(Records from a data source)
Start of Block

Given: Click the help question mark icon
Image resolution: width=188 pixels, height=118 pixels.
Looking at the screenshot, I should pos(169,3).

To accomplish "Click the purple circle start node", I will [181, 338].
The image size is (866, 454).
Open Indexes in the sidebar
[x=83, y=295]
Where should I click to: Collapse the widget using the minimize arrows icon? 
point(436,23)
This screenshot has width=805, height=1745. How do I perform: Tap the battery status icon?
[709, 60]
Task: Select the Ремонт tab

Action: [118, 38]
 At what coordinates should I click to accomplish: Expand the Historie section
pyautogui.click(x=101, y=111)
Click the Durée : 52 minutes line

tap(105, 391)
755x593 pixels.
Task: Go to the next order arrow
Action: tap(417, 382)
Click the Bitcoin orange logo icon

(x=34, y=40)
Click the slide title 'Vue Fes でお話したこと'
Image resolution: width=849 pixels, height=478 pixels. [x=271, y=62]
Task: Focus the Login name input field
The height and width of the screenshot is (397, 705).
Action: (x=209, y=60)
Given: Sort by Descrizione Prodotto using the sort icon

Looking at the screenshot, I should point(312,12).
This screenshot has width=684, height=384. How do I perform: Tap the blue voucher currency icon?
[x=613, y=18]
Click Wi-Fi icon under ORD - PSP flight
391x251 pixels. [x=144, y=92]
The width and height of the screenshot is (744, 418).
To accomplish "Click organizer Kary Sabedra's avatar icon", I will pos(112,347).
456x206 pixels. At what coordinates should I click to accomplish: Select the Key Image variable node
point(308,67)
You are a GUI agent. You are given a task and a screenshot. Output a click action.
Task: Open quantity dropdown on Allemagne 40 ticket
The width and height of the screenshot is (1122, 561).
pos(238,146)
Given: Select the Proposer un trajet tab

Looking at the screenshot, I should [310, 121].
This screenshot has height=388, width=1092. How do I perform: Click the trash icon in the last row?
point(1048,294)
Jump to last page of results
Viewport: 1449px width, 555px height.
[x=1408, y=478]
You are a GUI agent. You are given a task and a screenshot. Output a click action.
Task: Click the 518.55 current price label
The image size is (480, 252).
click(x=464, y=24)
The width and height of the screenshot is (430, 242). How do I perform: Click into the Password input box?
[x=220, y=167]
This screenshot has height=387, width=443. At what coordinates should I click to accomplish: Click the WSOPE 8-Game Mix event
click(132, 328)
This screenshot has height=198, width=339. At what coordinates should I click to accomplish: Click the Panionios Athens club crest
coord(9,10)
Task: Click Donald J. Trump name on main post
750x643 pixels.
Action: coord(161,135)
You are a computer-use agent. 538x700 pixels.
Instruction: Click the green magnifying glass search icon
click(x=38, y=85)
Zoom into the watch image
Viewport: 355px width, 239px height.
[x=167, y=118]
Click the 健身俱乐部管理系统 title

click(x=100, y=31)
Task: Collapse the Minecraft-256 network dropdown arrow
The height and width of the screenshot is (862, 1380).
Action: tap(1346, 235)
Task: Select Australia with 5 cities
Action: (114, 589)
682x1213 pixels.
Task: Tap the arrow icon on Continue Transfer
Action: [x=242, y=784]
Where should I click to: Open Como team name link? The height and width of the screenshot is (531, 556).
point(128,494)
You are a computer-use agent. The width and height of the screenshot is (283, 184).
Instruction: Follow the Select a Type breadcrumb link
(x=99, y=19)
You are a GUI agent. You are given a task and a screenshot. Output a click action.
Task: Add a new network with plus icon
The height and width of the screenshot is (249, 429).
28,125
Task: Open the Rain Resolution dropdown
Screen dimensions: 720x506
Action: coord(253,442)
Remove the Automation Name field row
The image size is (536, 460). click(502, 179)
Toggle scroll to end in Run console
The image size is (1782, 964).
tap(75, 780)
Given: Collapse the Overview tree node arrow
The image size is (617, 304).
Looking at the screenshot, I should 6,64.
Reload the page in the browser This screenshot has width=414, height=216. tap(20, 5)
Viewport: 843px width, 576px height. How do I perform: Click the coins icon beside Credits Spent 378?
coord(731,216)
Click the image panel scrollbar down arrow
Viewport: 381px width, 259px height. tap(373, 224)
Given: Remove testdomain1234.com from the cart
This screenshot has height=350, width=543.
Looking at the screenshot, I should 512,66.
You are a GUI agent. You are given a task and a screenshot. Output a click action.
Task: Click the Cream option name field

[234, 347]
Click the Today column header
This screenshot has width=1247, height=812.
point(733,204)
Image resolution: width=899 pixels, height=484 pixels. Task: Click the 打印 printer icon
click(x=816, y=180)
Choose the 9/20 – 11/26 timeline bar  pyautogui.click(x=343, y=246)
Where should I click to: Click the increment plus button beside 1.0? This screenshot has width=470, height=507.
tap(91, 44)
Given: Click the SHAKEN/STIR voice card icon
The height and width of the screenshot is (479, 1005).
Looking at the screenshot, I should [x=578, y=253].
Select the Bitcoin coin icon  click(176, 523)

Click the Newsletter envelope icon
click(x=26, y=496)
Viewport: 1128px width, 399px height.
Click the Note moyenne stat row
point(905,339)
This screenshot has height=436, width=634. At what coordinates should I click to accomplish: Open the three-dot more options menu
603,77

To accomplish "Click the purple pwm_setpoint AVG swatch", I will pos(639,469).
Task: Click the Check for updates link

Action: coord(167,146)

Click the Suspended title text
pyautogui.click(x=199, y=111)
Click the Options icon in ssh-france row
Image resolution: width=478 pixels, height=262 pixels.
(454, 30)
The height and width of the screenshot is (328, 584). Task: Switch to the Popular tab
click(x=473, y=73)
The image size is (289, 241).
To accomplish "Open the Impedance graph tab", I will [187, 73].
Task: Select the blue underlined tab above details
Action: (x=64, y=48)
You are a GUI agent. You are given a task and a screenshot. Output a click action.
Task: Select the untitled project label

End of Block

Work order: Write down, word for word, the lines above from the one containing "Instruction: Click the" through the one containing "Task: Collapse the", both ends included.

Result below:
Instruction: Click the green magnifying glass search icon
click(x=38, y=85)
Zoom into the watch image
Viewport: 355px width, 239px height.
[x=167, y=118]
Click the 健身俱乐部管理系统 title

click(x=100, y=31)
Task: Collapse the Minecraft-256 network dropdown arrow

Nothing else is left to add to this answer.